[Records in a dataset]
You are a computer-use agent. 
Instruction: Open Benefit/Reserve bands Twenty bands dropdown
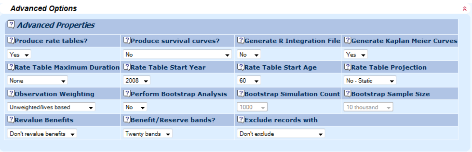point(148,134)
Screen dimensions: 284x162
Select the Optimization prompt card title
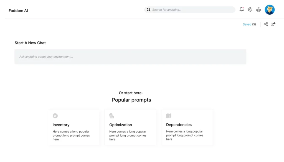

## What is being asked
Update these lines by replacing "dropdown" with "menu" and keep everything else the same. Leave the pictures out.

## Result
You are a computer-use agent. 
Instruction: Open Benefit/Reserve bands Twenty bands menu
point(148,134)
Screen dimensions: 284x162
Select the Optimization prompt card title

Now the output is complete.